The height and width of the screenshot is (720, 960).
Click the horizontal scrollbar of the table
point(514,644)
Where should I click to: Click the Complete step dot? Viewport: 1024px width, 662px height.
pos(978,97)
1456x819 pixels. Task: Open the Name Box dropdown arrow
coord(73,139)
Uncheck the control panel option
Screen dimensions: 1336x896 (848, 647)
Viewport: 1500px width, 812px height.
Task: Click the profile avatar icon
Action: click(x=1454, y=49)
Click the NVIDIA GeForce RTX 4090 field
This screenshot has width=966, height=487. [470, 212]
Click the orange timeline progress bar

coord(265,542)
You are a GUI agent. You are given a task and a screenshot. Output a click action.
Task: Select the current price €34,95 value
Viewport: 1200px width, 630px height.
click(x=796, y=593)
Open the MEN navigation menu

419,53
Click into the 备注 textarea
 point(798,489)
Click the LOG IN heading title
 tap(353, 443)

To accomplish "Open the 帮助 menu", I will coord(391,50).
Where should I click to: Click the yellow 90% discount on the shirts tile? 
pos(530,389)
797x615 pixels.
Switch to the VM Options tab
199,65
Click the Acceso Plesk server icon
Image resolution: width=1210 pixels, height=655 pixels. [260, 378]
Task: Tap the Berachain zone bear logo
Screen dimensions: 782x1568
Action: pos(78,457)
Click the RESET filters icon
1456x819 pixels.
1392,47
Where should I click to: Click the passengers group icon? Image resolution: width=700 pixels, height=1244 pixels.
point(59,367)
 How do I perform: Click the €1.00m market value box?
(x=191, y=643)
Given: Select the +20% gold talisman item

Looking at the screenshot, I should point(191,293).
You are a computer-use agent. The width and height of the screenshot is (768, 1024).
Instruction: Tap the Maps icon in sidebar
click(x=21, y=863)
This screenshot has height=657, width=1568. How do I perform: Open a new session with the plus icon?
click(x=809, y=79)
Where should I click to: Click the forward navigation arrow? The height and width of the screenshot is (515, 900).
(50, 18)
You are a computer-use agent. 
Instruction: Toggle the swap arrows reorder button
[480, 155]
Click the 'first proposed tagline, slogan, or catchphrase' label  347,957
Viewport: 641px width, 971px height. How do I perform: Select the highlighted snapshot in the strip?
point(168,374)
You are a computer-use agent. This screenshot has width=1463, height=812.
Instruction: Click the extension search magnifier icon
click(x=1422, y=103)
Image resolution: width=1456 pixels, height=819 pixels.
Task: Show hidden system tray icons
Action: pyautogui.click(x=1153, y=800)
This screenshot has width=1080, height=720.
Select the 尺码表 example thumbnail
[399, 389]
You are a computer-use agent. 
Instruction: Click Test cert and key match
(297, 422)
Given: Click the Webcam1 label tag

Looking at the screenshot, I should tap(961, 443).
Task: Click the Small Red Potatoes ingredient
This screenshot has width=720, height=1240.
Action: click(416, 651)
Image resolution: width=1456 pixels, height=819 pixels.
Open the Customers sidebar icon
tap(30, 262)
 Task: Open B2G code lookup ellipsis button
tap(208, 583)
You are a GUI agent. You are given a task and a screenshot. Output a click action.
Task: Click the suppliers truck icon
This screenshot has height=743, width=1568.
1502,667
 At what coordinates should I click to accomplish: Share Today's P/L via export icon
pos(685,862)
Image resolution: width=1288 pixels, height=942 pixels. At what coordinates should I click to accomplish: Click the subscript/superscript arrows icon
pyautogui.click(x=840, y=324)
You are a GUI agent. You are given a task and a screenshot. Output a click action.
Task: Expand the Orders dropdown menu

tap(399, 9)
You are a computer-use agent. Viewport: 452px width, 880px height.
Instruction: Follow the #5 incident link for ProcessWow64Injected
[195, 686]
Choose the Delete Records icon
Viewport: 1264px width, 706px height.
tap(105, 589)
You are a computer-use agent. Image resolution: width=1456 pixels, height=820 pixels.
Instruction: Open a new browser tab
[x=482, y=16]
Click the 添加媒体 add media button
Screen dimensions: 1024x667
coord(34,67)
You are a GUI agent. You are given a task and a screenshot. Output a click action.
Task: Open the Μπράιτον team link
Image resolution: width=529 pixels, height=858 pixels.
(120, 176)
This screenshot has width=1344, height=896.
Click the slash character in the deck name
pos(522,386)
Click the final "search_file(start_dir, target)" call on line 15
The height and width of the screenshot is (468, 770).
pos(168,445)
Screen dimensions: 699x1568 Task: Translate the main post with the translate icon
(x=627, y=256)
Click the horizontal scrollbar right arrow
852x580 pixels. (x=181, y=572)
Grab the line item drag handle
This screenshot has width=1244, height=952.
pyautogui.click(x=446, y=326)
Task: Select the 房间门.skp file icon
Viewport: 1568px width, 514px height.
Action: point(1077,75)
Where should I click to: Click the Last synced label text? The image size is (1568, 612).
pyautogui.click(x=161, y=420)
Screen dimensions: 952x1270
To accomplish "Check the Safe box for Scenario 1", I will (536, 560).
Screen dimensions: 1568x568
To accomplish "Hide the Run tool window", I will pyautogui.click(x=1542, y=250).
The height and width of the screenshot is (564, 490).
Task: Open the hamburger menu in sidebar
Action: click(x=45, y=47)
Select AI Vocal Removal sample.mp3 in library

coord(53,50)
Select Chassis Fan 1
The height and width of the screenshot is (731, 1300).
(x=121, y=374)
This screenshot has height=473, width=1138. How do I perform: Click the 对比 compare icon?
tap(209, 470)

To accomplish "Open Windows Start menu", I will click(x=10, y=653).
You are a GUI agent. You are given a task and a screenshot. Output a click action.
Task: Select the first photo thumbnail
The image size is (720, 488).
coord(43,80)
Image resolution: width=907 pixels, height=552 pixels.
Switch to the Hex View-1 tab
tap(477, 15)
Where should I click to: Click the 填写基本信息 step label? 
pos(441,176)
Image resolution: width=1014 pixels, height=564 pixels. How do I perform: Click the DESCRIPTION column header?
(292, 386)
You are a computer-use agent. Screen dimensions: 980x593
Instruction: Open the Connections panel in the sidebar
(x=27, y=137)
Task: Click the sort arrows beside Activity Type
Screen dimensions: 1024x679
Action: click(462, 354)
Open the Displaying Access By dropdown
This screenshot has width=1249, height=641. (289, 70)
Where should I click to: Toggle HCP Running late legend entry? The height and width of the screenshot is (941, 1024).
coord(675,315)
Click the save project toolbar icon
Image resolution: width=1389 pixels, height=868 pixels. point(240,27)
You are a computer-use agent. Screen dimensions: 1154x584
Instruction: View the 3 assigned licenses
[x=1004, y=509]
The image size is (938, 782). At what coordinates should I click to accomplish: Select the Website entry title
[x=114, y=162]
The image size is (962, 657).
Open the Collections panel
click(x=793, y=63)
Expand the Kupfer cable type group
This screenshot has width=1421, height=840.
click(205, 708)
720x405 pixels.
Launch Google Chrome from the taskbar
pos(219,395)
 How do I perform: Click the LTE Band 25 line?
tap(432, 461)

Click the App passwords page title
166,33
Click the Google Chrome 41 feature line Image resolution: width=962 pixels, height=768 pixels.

● ● ● ● ● ● ●

Can you print all of the data above again, word for word, with nothing changed?

The height and width of the screenshot is (720, 960).
Click the horizontal scrollbar of the table
point(514,644)
Where should I click to: Click the Complete step dot? Viewport: 1024px width, 662px height.
pos(978,97)
1456x819 pixels. Task: Open the Name Box dropdown arrow
coord(73,139)
Uncheck the control panel option
Screen dimensions: 1336x896 (848, 647)
Viewport: 1500px width, 812px height.
Task: Click the profile avatar icon
Action: click(x=1454, y=49)
Click the NVIDIA GeForce RTX 4090 field
This screenshot has width=966, height=487. [470, 212]
Click the orange timeline progress bar

coord(265,542)
You are a GUI agent. You are given a task and a screenshot. Output a click action.
Task: Select the current price €34,95 value
Viewport: 1200px width, 630px height.
click(x=796, y=593)
Open the MEN navigation menu

419,53
Click into the 备注 textarea
 point(798,489)
Click the LOG IN heading title
 tap(353, 443)

To accomplish "Open the 帮助 menu", I will coord(391,50).
Where should I click to: Click the yellow 90% discount on the shirts tile? 
pos(530,389)
797x615 pixels.
Switch to the VM Options tab
199,65
Click the Acceso Plesk server icon
Image resolution: width=1210 pixels, height=655 pixels. [260, 378]
Task: Tap the Berachain zone bear logo
Screen dimensions: 782x1568
Action: pos(78,457)
Click the RESET filters icon
1456x819 pixels.
1392,47
Where should I click to: Click the passengers group icon? Image resolution: width=700 pixels, height=1244 pixels.
point(59,367)
 How do I perform: Click the €1.00m market value box?
(x=191, y=643)
Given: Select the +20% gold talisman item

Looking at the screenshot, I should point(191,293).
You are a computer-use agent. The width and height of the screenshot is (768, 1024).
Instruction: Tap the Maps icon in sidebar
click(x=21, y=863)
This screenshot has height=657, width=1568. How do I perform: Open a new session with the plus icon?
click(x=809, y=79)
Where should I click to: Click the forward navigation arrow? The height and width of the screenshot is (515, 900).
(50, 18)
You are a computer-use agent. 
Instruction: Toggle the swap arrows reorder button
[480, 155]
Click the 'first proposed tagline, slogan, or catchphrase' label  347,957
Viewport: 641px width, 971px height. How do I perform: Select the highlighted snapshot in the strip?
point(168,374)
You are a computer-use agent. This screenshot has width=1463, height=812.
Instruction: Click the extension search magnifier icon
click(x=1422, y=103)
Image resolution: width=1456 pixels, height=819 pixels.
Task: Show hidden system tray icons
Action: pyautogui.click(x=1153, y=800)
This screenshot has width=1080, height=720.
Select the 尺码表 example thumbnail
[399, 389]
You are a computer-use agent. 
Instruction: Click Test cert and key match
(297, 422)
Given: Click the Webcam1 label tag

Looking at the screenshot, I should tap(961, 443).
Task: Click the Small Red Potatoes ingredient
This screenshot has width=720, height=1240.
Action: click(416, 651)
Image resolution: width=1456 pixels, height=819 pixels.
Open the Customers sidebar icon
tap(30, 262)
 Task: Open B2G code lookup ellipsis button
tap(208, 583)
You are a GUI agent. You are given a task and a screenshot. Output a click action.
Task: Click the suppliers truck icon
This screenshot has height=743, width=1568.
1502,667
 At what coordinates should I click to accomplish: Share Today's P/L via export icon
pos(685,862)
Image resolution: width=1288 pixels, height=942 pixels. At what coordinates should I click to accomplish: Click the subscript/superscript arrows icon
pyautogui.click(x=840, y=324)
You are a GUI agent. You are given a task and a screenshot. Output a click action.
Task: Expand the Orders dropdown menu

tap(399, 9)
You are a computer-use agent. Viewport: 452px width, 880px height.
Instruction: Follow the #5 incident link for ProcessWow64Injected
[195, 686]
Choose the Delete Records icon
Viewport: 1264px width, 706px height.
tap(105, 589)
You are a computer-use agent. Image resolution: width=1456 pixels, height=820 pixels.
Instruction: Open a new browser tab
[x=482, y=16]
Click the 添加媒体 add media button
Screen dimensions: 1024x667
coord(34,67)
You are a GUI agent. You are given a task and a screenshot. Output a click action.
Task: Open the Μπράιτον team link
Image resolution: width=529 pixels, height=858 pixels.
(120, 176)
This screenshot has width=1344, height=896.
Click the slash character in the deck name
pos(522,386)
Click the final "search_file(start_dir, target)" call on line 15
The height and width of the screenshot is (468, 770).
pos(168,445)
Screen dimensions: 699x1568 Task: Translate the main post with the translate icon
(x=627, y=256)
Click the horizontal scrollbar right arrow
852x580 pixels. (x=181, y=572)
Grab the line item drag handle
This screenshot has width=1244, height=952.
pyautogui.click(x=446, y=326)
Task: Select the 房间门.skp file icon
Viewport: 1568px width, 514px height.
Action: point(1077,75)
Where should I click to: Click the Last synced label text? The image size is (1568, 612).
pyautogui.click(x=161, y=420)
Screen dimensions: 952x1270
To accomplish "Check the Safe box for Scenario 1", I will (536, 560).
Screen dimensions: 1568x568
To accomplish "Hide the Run tool window", I will pyautogui.click(x=1542, y=250).
The height and width of the screenshot is (564, 490).
Task: Open the hamburger menu in sidebar
Action: click(x=45, y=47)
Select AI Vocal Removal sample.mp3 in library

coord(53,50)
Select Chassis Fan 1
The height and width of the screenshot is (731, 1300).
(x=121, y=374)
This screenshot has height=473, width=1138. How do I perform: Click the 对比 compare icon?
tap(209, 470)

To accomplish "Open Windows Start menu", I will click(x=10, y=653).
You are a GUI agent. You are given a task and a screenshot. Output a click action.
Task: Select the first photo thumbnail
The image size is (720, 488).
coord(43,80)
Image resolution: width=907 pixels, height=552 pixels.
Switch to the Hex View-1 tab
tap(477, 15)
Where should I click to: Click the 填写基本信息 step label? 
pos(441,176)
Image resolution: width=1014 pixels, height=564 pixels. How do I perform: Click the DESCRIPTION column header?
(292, 386)
You are a computer-use agent. Screen dimensions: 980x593
Instruction: Open the Connections panel in the sidebar
(x=27, y=137)
Task: Click the sort arrows beside Activity Type
Screen dimensions: 1024x679
Action: click(462, 354)
Open the Displaying Access By dropdown
This screenshot has width=1249, height=641. (289, 70)
Where should I click to: Toggle HCP Running late legend entry? The height and width of the screenshot is (941, 1024).
coord(675,315)
Click the save project toolbar icon
Image resolution: width=1389 pixels, height=868 pixels. point(240,27)
You are a computer-use agent. Screen dimensions: 1154x584
Instruction: View the 3 assigned licenses
[x=1004, y=509]
The image size is (938, 782). At what coordinates should I click to accomplish: Select the Website entry title
[x=114, y=162]
The image size is (962, 657).
Open the Collections panel
click(x=793, y=63)
Expand the Kupfer cable type group
This screenshot has width=1421, height=840.
click(205, 708)
720x405 pixels.
Launch Google Chrome from the taskbar
pos(219,395)
 How do I perform: Click the LTE Band 25 line?
tap(432, 461)

Click the App passwords page title
166,33
Click the Google Chrome 41 feature line Image resolution: width=962 pixels, height=768 pixels.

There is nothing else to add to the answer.